La géographie et le dessin des frontières ont en effet très tôt été l’objet de rivalités belliqueuses entre les États-Unis et le Mexique. À peine indépendante (1821), la jeune nation mexicaine dispute déjà aux Etats-Unis la république séparatiste du Texas, qu’elle perdra définitivement en 1835. Puis en 1848, les États-Unis du Mexique se verront amputés de deux millions de kilomètres carrés – le Texas, la Californie, l’Arizona et le Nouveau-Mexique – au profit des nord-américains et de leur politique expansionniste. Un siècle et demi plus tard, le conflit s’est déplacé sur le terrain migratoire. Un mur a remplacé la frontière naturelle du Rio Grande.

▬▬▬▬▬▬

- PROBLÈME À RÉSOUDRE:
Reprenez le passage de l'extrait sur la frontière entre les États-Unis et le Mexique qui commence aux mots « La géographie et » et s'arrête après « du Rio Grande. ». Mettez-le à jour en remplaçant « Rio Grande » par « Río Bravo ». Les items qui suivent forment un matériau distinct, sans lien avec l'extrait.

Enregistrements issus d'un jeu de données:
▬▬▬▬▬▬

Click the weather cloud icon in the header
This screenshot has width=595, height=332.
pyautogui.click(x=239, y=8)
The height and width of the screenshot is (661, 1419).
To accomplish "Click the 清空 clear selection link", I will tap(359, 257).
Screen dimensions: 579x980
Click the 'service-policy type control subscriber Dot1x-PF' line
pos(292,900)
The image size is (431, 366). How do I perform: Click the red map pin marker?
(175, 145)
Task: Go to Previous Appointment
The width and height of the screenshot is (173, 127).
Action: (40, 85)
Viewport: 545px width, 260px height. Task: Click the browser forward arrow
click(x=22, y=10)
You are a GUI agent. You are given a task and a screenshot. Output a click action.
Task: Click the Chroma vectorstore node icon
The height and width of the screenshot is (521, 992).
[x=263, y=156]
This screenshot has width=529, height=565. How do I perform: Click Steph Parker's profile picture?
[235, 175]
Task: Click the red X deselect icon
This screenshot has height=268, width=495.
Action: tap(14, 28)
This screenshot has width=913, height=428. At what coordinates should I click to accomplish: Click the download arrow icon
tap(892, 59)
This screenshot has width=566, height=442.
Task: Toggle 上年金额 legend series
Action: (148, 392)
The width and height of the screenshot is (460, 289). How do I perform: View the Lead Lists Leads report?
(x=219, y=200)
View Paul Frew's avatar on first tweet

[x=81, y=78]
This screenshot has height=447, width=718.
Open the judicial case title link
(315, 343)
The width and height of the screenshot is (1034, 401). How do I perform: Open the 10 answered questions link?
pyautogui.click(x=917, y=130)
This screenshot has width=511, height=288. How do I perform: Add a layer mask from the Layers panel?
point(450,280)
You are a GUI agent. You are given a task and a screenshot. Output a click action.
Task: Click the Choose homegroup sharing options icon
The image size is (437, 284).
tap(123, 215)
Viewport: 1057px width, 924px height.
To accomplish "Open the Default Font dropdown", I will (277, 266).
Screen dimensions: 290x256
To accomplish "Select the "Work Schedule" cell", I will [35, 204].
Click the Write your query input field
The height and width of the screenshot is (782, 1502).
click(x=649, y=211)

▬▬▬▬▬▬

- RÉPONSE:
La géographie et le dessin des frontières ont en effet très tôt été l’objet de rivalités belliqueuses entre les États-Unis et le Mexique. À peine indépendante (1821), la jeune nation mexicaine dispute déjà aux Etats-Unis la république séparatiste du Texas, qu’elle perdra définitivement en 1835. Puis en 1848, les États-Unis du Mexique se verront amputés de deux millions de kilomètres carrés – le Texas, la Californie, l’Arizona et le Nouveau-Mexique – au profit des nord-américains et de leur politique expansionniste. Un siècle et demi plus tard, le conflit s’est déplacé sur le terrain migratoire. Un mur a remplacé la frontière naturelle du Río Bravo.